How Will Brexit Affect Aviation And Travel?
How Will Brexit Affect Aviation And Travel?
One of the most talked about topic in the past few years is Brexit. A very bizarre decision is turning out to be diving people all around the British Isles, damaging the British economy and affecting business decisions all around the globe. As the uncertainty of Brexit is still hanging above the skies of the United Kingdom, airlines and travelers have just one thing in their minds. How will Brexit affect me? The answer to this question is quite complex. Anyhow, in this article I will present the current situation of the British aviation industry. Then, I will try to showcase the potential impact of the political debacle to airlines, the aviation industry in Britain and to people that travel via air.
Aviation In Britain – The Current Times
Currently, the UK boasts the third biggest aviation sector in the world. According to Eurostat, over 264 million passengers have traveled by air in Britain in 2017. The second biggest market in Europe is Germany, with airlines transferring over 212 million passengers. To illustrate, the passenger gap between the UK and Germany is about the same size as the market in Greece. In 2017, Greece has seen 50 million passengers travel to and from the country. Airports in the UK are also performing phenomenally.
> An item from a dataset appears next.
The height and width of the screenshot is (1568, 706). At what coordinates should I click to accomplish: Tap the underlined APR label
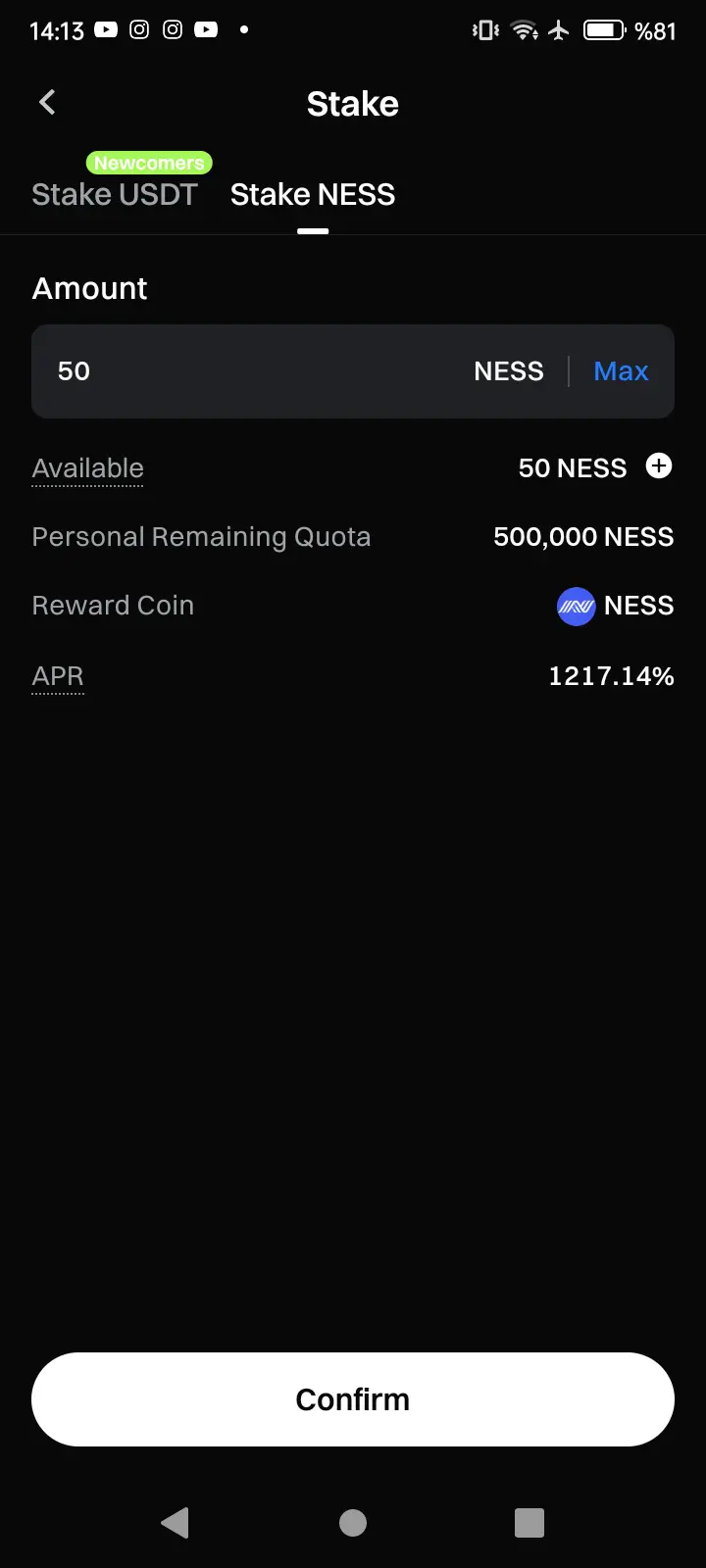58,676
For example, out of the top 20 airports in the European Union, 4 airports are in the UK. London Heathrow, Gatwick, Manchester International and London Stansted is the 1st, 7th, 15th and 19th airport in Europe by passenger traffic respectively. The United Kingdom also carries the most passengers between the European Union Countries. Eurostat measures that in 2017, 165 million travelers flew from/to UK’s airports from/to states in the European Union. Considering that the next largest country is Spain, which carried 143 million people, the UK’s airports also carry a lot more passengers. Trans-Atlantic routes play a very big part in the British aviation industry. 20 million passengers traveled between the UK and the US in 2017. Canada added 3 more million passengers. According to KMPG, more than 30% of flights between the US and Europe land in British airports.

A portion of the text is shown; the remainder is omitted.